'Subject to finance' and 'subject to building & pest' explained
4 min read · Updated June 2026
Signing a contract is the part that makes most buyers nervous, and fair enough. Standard conditions exist to take some of that fear away. They give you time to check the big things before you are fully locked in. Here is what the common ones mean in plain English.
Subject to finance
This makes the contract conditional on your home loan getting formal, unconditional approval by a set date. If your finance does not come through in time, it generally gives you a way out.
The catch is the date and the exact wording, which vary between contracts. Pre-approval is not the same as unconditional approval, so give your lender or broker enough runway. Have your solicitor confirm your rights before you sign.
Subject to building and pest
This lets you get a building and pest inspection and read it before the contract is binding. A typical inspection costs a few hundred dollars and is money well spent.
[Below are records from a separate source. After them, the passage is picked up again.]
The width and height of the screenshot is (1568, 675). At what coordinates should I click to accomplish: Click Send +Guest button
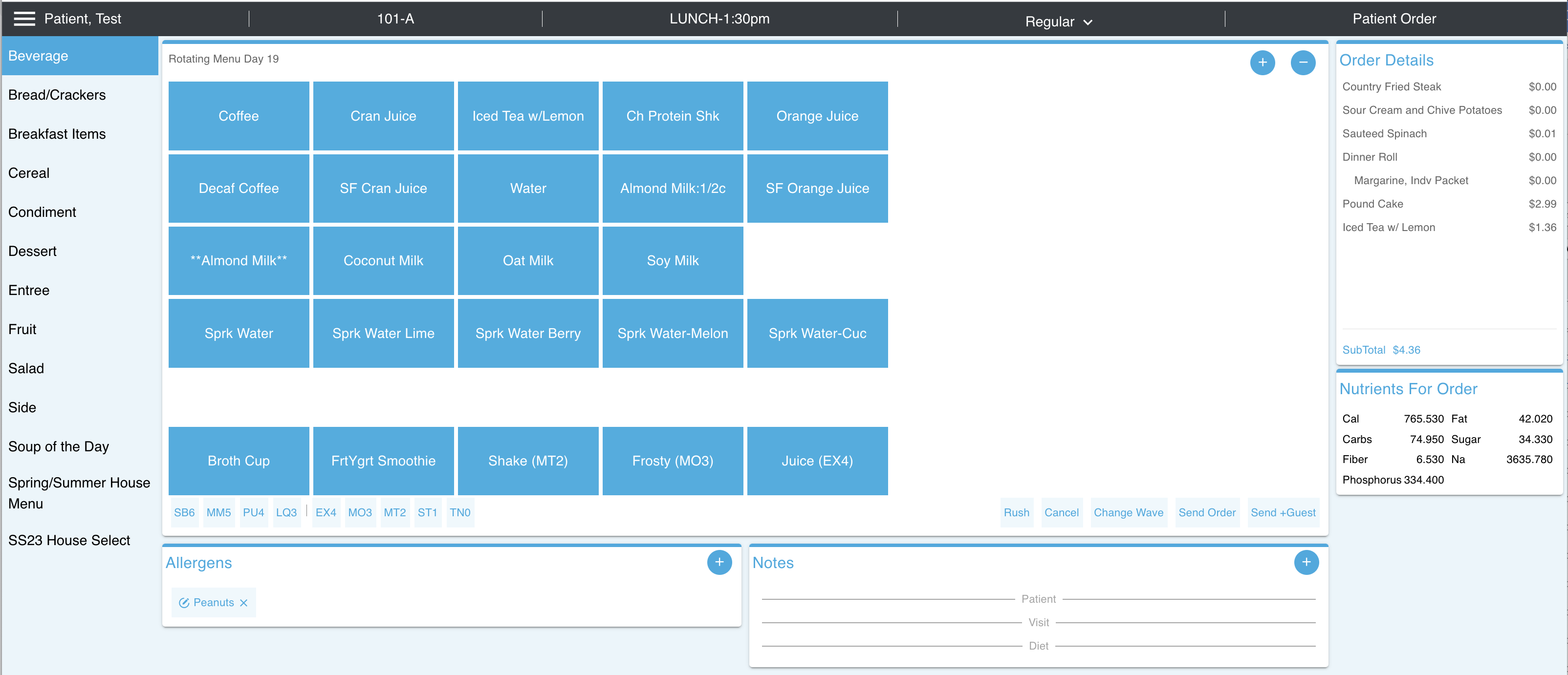point(1283,512)
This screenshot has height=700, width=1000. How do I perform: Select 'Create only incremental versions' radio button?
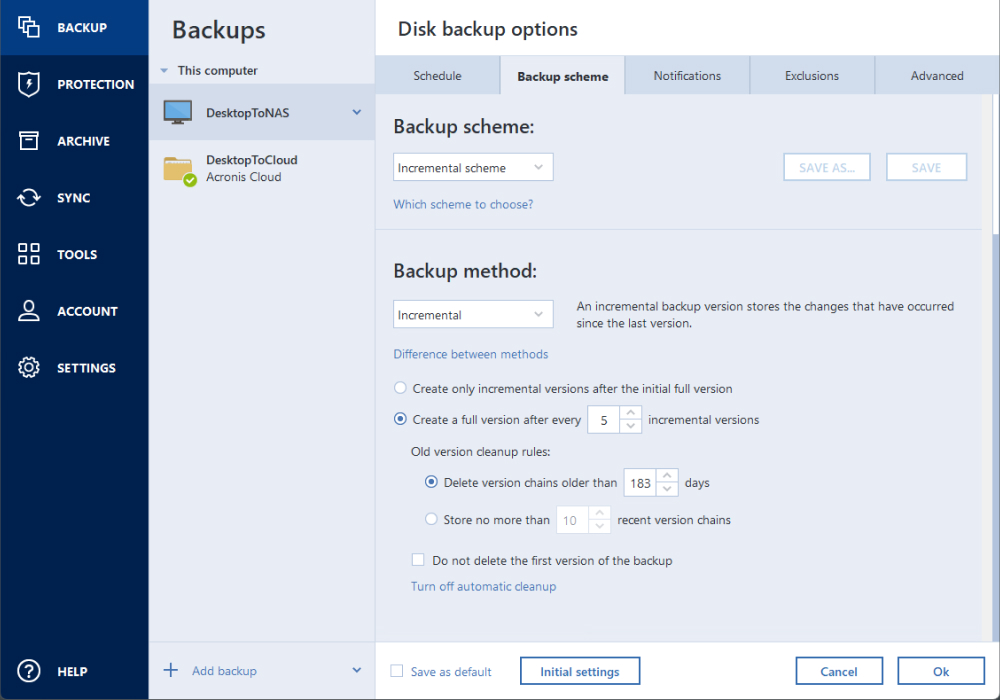coord(400,388)
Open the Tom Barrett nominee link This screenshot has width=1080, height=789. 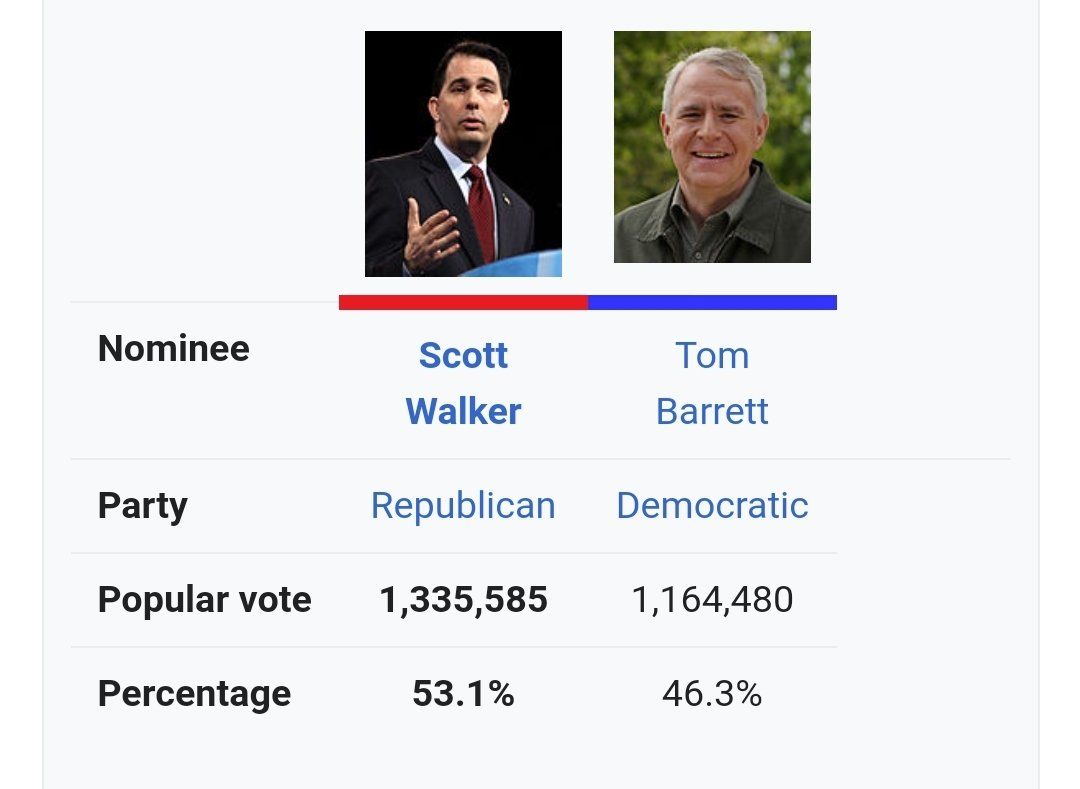712,383
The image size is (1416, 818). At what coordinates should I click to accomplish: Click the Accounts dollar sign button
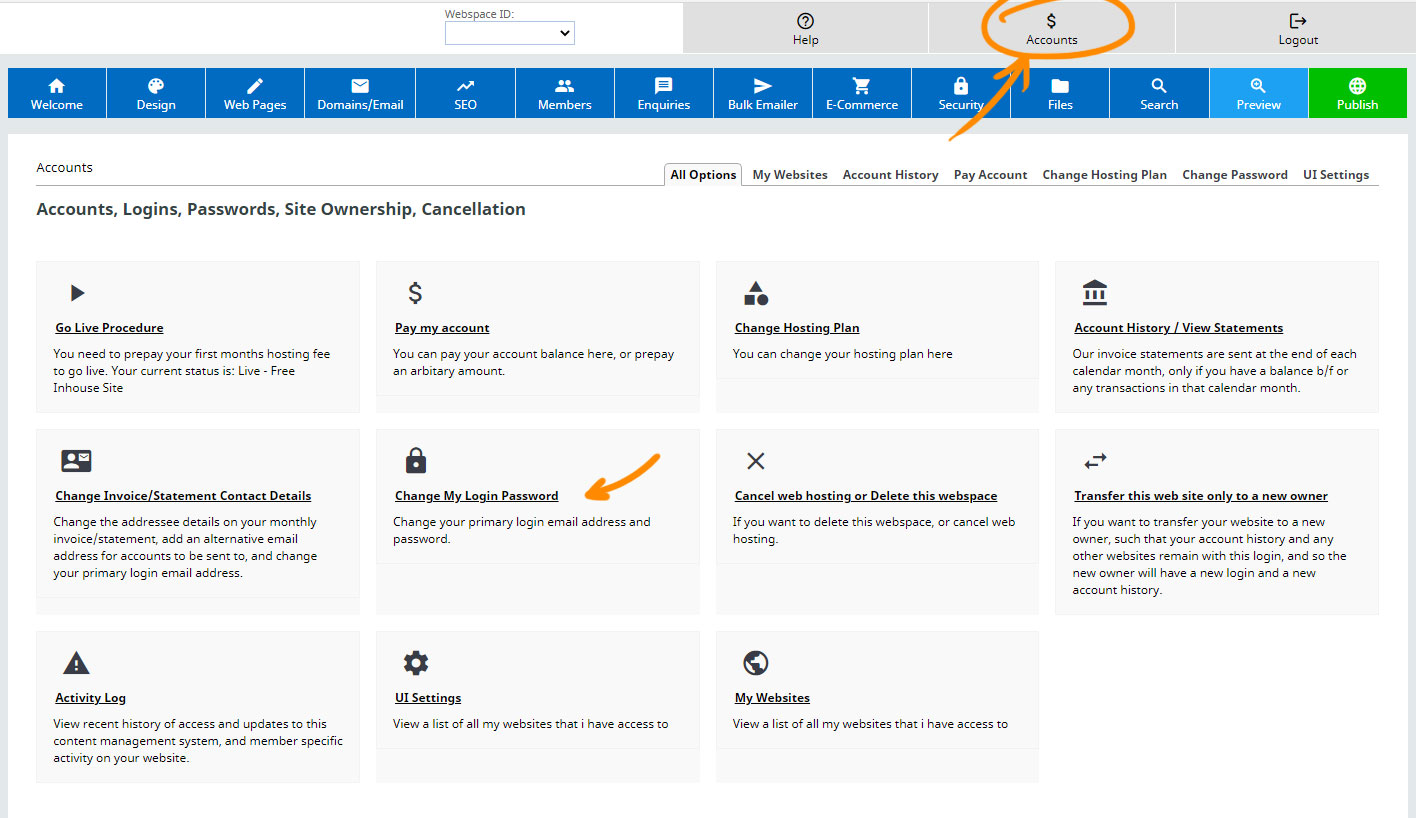1052,29
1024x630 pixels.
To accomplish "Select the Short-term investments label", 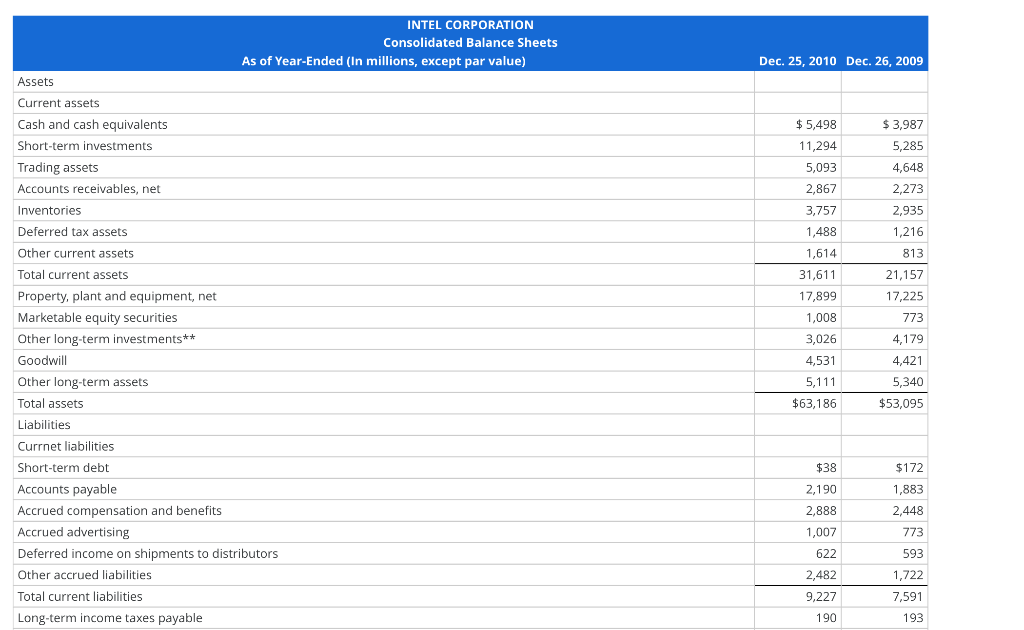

If the report turns up something serious, like major structural issues or termites, it can be a basis to renegotiate the price or walk away within the condition period.
Subject to personal viewing
Buying without seeing the place in person, for example interstate? This condition lets you inspect before you are committed. It is worth raising with your solicitor when you draft your offer.
Why the dates matter most
Every condition has a deadline. Miss it and you can lose the protection it was meant to give you. That is the single most common way buyers get caught out.
Keep your finance, building and pest, and settlement dates somewhere you will see them, and tick each one off as it is satisfied. BuyerPropIQ tracks these for you and reminds you before each one is due.
Frequently asked
What does 'subject to finance' mean?+
It makes the contract conditional on your home loan getting unconditional approval by a set date, which gives you a way out if finance is not approved in time. Confirm the exact terms and dates with your solicitor.
What does 'subject to building and pest' mean?+
It lets you get a building and pest inspection and review it before the contract is binding, so serious defects can be a basis to renegotiate or withdraw within the condition period.
What happens if I miss a condition date?+
You can lose the protection that condition gave you, which is why tracking each deadline matters. Always confirm the dates and your options with your solicitor.
Educational information only, not legal, credit or financial advice. Confirm specifics with your solicitor or mortgage broker.